While social networks have made it easier for journalists to find and contact potential sources, it’s also made the hardest part of the job even harder. Those delicate interactions, what used to be just two humans figuring out what feels right, often occur over the cold distance of electronic communication and in full view of the public.
Look, for example, at what happened to ABC News editorial producer Nadine Shubailat on Friday when she reached out to a man who tweeted that he had a friend with a daughter in kindergarten at Sandy Hook Elementary, where a deadly shooting had just occurred.
A vulgar response, and not an easy one to hear. But frankly not that much worse than any old door-in-the-face experience a journalist might be used to.
What is different, though, is the dozens of other tweets and pile-on-criticism that followed. There was a backlash from some people who saw the tweet, and the conservative website Daily Caller stirred up widespread outrage with a post about it. Shubailat eventually deleted her Twitter account.
New York Times metro reporter Sam Dolnick faced similar blowback from this tweet he sent in response to a woman who posted a photo of her cousin, one of the shooting victims.
What’s new here isn’t what the reporters do, it’s how they do it.
@nadineatabc You truly make me miss the days before social media. Back then we didn’t have to see reporters beg for dirt out in the open.
— Ian L. (@i_am_scifi) December 14, 2012
“Out in the open,” from a distance and condensed into 140 characters is not the most sensitive way to handle a sensitive situation.
It’s not just the publicness of social media that’s complicating things. When journalists attempt these types of interviews in person, they rely on a couple of other things that social media does not provide:
- True empathy. There really is a difference between being a quote-hungry vulture and an empathetic, respectful journalist. In person, a journalist demonstrates that empathy through a soft face and tone of voice, and by not rushing into things. On Twitter, you don’t get that option. You have 140 characters to 1) express condolences, 2) pivot to requesting an interview, and 3) provide contact information. There’s almost no way for that not to come across as curt, crass or insincere.

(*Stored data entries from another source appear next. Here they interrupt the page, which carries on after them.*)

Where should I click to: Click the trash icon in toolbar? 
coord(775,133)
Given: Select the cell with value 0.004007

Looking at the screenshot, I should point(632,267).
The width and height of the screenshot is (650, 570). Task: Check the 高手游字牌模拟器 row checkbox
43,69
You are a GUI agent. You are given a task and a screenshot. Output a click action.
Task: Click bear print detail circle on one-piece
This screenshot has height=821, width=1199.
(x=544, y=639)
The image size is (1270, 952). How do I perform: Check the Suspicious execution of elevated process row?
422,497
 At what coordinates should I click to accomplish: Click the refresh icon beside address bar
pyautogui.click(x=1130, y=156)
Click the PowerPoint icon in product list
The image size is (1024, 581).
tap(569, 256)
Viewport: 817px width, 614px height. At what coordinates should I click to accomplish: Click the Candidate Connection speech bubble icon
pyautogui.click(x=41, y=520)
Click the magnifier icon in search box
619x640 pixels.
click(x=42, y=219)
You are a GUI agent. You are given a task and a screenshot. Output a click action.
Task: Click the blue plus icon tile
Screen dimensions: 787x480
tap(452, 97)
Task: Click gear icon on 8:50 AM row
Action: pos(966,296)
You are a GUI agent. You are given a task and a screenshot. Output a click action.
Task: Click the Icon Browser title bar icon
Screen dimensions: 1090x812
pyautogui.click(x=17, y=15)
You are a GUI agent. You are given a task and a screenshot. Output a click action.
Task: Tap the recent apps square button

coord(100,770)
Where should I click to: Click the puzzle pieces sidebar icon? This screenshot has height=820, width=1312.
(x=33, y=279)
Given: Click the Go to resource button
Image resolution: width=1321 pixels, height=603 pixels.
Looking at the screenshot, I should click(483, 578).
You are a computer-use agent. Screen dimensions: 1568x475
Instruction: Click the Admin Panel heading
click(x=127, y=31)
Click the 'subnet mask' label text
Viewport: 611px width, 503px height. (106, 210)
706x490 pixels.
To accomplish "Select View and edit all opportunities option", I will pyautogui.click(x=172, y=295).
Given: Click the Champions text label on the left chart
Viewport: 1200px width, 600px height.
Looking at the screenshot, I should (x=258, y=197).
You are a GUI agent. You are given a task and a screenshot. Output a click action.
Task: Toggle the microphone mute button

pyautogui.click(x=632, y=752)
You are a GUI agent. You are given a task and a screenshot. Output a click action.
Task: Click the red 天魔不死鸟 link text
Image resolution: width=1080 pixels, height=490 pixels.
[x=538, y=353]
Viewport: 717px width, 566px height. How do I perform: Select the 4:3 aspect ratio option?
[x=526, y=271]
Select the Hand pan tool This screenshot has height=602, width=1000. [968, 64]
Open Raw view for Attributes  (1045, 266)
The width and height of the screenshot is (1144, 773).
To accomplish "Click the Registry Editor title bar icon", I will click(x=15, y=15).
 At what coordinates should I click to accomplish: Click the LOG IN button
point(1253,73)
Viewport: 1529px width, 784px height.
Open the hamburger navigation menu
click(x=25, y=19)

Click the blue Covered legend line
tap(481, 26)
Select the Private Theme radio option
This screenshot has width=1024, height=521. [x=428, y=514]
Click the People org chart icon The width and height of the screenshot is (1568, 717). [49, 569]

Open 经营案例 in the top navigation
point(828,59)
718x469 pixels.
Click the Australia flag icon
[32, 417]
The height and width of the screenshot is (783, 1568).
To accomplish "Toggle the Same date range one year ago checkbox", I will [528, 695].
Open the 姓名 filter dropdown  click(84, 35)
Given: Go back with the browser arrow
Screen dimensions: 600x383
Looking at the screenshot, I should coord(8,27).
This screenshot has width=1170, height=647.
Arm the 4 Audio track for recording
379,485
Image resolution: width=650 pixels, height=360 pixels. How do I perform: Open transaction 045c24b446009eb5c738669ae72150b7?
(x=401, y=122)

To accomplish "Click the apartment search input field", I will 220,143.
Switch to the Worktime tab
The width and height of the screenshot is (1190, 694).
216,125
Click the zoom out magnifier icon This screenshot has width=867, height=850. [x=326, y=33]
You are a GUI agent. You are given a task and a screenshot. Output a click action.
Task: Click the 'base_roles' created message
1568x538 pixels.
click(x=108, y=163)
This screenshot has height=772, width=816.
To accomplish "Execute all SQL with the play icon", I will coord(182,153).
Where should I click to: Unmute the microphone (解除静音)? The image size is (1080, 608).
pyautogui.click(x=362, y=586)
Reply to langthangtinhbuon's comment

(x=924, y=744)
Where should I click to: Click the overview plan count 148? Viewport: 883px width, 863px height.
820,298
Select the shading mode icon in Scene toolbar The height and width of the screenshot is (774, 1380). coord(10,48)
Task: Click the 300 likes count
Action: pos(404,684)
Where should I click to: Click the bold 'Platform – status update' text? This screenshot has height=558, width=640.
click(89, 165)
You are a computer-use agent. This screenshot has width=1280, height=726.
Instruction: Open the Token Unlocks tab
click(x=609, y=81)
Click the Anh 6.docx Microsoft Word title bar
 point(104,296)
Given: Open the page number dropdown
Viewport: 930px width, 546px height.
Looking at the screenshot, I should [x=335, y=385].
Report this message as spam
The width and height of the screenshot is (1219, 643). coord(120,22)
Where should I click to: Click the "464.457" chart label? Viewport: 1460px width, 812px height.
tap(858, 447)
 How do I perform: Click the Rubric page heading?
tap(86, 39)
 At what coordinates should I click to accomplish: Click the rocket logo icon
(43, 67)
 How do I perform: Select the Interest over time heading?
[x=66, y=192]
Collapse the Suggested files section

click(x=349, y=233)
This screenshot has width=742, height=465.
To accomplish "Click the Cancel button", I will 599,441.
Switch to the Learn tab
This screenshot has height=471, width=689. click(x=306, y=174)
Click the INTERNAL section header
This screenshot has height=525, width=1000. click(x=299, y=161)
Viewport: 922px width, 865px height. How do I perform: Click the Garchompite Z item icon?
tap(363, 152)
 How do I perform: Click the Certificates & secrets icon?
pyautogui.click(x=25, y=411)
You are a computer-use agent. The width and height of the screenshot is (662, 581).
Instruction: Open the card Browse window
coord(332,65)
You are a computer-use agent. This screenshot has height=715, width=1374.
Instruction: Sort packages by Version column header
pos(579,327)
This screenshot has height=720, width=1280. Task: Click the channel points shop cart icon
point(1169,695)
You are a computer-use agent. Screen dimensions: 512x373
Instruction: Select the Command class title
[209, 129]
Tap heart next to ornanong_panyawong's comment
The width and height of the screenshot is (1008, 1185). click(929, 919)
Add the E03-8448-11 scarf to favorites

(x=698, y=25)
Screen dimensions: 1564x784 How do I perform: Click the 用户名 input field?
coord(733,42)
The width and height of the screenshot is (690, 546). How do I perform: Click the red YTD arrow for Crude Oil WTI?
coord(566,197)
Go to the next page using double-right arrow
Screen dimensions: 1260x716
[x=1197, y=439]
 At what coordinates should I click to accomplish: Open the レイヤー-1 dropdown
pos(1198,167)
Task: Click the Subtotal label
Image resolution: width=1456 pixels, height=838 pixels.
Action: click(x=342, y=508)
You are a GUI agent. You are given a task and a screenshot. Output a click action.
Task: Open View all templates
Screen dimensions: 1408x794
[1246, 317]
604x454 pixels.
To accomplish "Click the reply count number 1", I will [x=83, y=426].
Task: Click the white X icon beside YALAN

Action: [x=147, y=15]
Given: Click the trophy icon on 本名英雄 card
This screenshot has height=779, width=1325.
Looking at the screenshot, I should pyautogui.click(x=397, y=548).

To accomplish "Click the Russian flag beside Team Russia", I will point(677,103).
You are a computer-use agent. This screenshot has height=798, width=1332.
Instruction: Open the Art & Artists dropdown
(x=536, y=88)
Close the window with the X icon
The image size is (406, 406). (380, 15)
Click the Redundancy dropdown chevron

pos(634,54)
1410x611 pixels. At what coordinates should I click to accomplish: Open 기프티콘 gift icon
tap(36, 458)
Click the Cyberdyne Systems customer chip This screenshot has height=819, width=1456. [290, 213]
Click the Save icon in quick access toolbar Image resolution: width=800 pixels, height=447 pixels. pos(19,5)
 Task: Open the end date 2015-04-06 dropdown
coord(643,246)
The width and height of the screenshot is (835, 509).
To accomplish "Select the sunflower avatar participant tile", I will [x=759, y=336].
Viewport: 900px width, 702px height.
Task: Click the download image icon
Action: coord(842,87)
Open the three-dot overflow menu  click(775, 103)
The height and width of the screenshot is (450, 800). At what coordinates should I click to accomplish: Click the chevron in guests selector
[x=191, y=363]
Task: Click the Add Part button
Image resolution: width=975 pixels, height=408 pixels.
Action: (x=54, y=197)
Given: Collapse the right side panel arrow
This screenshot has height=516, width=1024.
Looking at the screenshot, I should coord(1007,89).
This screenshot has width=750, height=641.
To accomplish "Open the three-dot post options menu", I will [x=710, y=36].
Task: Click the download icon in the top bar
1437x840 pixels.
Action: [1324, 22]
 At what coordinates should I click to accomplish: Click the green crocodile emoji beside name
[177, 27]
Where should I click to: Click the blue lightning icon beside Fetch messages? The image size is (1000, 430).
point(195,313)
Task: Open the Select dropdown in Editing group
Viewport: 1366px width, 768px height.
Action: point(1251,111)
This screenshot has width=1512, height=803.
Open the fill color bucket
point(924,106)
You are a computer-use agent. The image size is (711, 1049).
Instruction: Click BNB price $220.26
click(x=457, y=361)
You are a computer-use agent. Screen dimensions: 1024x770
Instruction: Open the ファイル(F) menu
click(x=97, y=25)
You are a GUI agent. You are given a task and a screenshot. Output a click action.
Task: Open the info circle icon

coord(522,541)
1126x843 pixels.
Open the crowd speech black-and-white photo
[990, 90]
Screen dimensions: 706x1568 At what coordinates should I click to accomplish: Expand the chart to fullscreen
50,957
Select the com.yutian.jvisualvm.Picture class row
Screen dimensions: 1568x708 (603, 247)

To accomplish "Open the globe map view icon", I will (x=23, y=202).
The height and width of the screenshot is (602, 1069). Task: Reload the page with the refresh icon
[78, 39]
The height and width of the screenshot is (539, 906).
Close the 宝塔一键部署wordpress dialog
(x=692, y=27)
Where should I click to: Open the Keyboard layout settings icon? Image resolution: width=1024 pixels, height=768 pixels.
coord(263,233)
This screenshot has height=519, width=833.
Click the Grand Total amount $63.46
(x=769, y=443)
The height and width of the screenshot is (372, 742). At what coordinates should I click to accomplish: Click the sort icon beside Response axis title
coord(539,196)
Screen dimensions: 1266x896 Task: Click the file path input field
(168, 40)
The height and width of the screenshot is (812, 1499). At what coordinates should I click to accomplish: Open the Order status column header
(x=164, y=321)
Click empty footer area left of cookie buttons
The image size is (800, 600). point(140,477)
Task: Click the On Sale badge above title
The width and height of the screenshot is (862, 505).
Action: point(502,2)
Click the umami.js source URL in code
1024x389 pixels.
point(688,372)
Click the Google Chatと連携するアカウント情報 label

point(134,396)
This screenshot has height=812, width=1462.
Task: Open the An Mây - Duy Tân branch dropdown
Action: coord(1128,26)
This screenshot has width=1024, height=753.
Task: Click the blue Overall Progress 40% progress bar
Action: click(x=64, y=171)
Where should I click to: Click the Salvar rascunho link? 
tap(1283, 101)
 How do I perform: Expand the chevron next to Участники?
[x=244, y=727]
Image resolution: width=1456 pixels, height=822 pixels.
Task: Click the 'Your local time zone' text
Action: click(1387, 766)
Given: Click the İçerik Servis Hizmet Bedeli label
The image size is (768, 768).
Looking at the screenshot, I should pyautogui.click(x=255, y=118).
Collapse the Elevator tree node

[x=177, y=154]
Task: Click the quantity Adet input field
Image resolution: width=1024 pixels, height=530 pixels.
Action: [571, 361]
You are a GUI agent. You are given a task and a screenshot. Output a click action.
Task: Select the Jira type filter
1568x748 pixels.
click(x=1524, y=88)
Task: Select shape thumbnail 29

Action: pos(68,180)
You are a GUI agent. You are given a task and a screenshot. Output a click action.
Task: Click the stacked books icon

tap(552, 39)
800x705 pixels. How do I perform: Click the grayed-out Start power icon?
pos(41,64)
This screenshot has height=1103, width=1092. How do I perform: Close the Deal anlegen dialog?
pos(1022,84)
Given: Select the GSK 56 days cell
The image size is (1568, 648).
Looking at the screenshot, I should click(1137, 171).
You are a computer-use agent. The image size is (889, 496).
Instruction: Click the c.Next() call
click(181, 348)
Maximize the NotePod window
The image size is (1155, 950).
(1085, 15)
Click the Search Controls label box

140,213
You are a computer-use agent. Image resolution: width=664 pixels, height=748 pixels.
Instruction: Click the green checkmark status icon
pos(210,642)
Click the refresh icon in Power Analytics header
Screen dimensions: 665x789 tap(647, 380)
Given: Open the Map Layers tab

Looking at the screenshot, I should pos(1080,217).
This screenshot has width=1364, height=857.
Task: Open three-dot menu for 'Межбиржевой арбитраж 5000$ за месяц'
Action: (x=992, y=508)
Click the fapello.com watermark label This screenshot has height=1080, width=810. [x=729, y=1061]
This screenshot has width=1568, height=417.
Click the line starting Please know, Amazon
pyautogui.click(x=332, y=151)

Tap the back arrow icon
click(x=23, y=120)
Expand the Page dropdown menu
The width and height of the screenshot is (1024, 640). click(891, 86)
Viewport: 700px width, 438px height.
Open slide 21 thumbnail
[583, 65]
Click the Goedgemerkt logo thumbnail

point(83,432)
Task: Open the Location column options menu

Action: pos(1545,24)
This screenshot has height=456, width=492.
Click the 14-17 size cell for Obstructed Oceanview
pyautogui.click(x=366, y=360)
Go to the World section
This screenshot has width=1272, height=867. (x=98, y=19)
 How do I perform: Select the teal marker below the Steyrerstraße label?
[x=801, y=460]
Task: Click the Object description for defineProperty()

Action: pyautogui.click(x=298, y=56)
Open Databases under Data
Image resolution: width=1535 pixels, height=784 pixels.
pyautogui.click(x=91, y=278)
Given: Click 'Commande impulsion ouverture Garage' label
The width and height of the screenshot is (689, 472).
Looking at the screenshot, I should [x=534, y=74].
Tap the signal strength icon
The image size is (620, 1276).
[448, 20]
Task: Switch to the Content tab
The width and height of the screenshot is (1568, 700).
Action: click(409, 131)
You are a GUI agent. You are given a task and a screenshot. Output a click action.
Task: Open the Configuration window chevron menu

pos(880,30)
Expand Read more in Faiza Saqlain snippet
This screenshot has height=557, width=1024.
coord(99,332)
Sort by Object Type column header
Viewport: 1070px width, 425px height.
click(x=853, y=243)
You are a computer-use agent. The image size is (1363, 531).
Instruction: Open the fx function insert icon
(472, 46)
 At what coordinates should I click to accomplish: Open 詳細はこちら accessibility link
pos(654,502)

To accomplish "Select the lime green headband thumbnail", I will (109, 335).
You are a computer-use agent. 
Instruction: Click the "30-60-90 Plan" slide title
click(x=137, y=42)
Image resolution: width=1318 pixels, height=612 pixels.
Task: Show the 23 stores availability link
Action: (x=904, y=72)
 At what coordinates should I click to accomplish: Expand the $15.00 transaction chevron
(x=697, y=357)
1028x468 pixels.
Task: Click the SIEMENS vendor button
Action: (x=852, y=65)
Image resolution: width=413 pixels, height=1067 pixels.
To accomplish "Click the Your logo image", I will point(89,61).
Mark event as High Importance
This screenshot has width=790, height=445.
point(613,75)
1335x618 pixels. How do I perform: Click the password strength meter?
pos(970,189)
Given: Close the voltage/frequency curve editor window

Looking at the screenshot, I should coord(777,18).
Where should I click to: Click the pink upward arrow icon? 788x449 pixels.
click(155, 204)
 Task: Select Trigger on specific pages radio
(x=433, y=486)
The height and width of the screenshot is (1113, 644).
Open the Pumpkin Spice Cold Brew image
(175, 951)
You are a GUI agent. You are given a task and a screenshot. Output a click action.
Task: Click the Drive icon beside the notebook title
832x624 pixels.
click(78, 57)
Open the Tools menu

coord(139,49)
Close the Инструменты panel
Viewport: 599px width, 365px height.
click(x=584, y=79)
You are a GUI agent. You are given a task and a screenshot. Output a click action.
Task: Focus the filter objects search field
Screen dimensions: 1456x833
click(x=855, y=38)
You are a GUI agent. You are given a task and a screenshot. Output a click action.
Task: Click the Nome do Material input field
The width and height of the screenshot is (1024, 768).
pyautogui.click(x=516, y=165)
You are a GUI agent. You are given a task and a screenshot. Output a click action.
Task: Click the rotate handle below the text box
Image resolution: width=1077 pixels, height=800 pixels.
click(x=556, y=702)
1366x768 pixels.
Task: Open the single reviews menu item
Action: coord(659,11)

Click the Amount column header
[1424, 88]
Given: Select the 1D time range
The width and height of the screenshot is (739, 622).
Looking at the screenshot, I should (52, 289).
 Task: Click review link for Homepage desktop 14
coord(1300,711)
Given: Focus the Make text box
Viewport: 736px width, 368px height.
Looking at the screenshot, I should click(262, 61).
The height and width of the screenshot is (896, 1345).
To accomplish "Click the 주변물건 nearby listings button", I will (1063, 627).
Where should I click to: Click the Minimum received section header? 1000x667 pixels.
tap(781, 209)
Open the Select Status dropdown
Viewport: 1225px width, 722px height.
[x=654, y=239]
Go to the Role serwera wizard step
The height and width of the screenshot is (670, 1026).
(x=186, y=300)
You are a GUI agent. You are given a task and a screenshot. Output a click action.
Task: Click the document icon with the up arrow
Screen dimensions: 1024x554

- A sense of timing. At a crime or disaster scene, a journalist can read body language and visual cues sent by potential sources. You have a sense of whether a person at this moment is approachable, or too distraught or angry to talk. Online, you have no way to know if the timing of your outreach is particularly terrible.
None of this is to say journalists should stop reaching out to sources through social media. In-person or telephone contact is probably better in most cases, but often social media will be the only method available.
But we do have to keep in mind the new realities here as we move a difficult, sensitive process into public view and impersonal channels.
The outreach becomes harder to get right and messier when it goes wrong.